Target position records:
• • • • •

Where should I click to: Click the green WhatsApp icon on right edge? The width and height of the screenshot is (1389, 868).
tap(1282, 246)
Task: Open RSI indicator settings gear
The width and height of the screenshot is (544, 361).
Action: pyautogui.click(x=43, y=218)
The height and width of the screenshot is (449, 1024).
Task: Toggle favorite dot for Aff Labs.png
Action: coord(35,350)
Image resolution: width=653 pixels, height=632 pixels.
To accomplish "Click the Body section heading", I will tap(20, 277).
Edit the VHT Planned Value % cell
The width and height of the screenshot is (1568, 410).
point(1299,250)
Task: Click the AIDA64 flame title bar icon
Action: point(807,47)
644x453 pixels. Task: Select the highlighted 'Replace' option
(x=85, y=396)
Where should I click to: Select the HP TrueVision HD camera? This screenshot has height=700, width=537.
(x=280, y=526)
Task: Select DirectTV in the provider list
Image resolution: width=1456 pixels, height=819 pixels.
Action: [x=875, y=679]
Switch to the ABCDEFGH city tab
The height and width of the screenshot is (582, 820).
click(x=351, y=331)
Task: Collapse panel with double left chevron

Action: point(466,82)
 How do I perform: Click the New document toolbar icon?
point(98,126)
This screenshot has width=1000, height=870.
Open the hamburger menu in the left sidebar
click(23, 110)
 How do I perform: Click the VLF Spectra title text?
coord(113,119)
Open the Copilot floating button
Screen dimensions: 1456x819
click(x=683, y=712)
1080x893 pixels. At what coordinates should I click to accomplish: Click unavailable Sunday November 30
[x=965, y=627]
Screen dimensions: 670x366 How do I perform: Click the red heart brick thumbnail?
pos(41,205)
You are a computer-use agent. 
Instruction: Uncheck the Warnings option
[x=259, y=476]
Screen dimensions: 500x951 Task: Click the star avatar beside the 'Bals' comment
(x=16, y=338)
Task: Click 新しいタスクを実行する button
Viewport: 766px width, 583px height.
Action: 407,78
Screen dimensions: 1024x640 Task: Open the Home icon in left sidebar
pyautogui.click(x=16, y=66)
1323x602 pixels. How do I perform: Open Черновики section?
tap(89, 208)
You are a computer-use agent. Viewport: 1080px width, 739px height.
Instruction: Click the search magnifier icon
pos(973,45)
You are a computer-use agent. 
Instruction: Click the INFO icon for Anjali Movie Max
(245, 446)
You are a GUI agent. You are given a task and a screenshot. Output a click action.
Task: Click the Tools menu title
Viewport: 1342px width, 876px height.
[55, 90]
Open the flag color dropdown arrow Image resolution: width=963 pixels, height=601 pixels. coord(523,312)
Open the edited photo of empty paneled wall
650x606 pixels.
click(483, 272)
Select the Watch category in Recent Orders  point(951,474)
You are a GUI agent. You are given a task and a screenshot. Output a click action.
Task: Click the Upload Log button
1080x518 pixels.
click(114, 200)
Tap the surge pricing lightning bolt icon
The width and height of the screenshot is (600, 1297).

• • • • •

Your goal:
Which lines of the listing contain the word "Open"? Copy each one out in full, counting only matches with the same capitalization.

Written solution:
Task: Open RSI indicator settings gear
Open the hamburger menu in the left sidebar
Open the Copilot floating button
Screen dimensions: 1024x640 Task: Open the Home icon in left sidebar
1323x602 pixels. How do I perform: Open Черновики section?
Open the flag color dropdown arrow Image resolution: width=963 pixels, height=601 pixels. coord(523,312)
Open the edited photo of empty paneled wall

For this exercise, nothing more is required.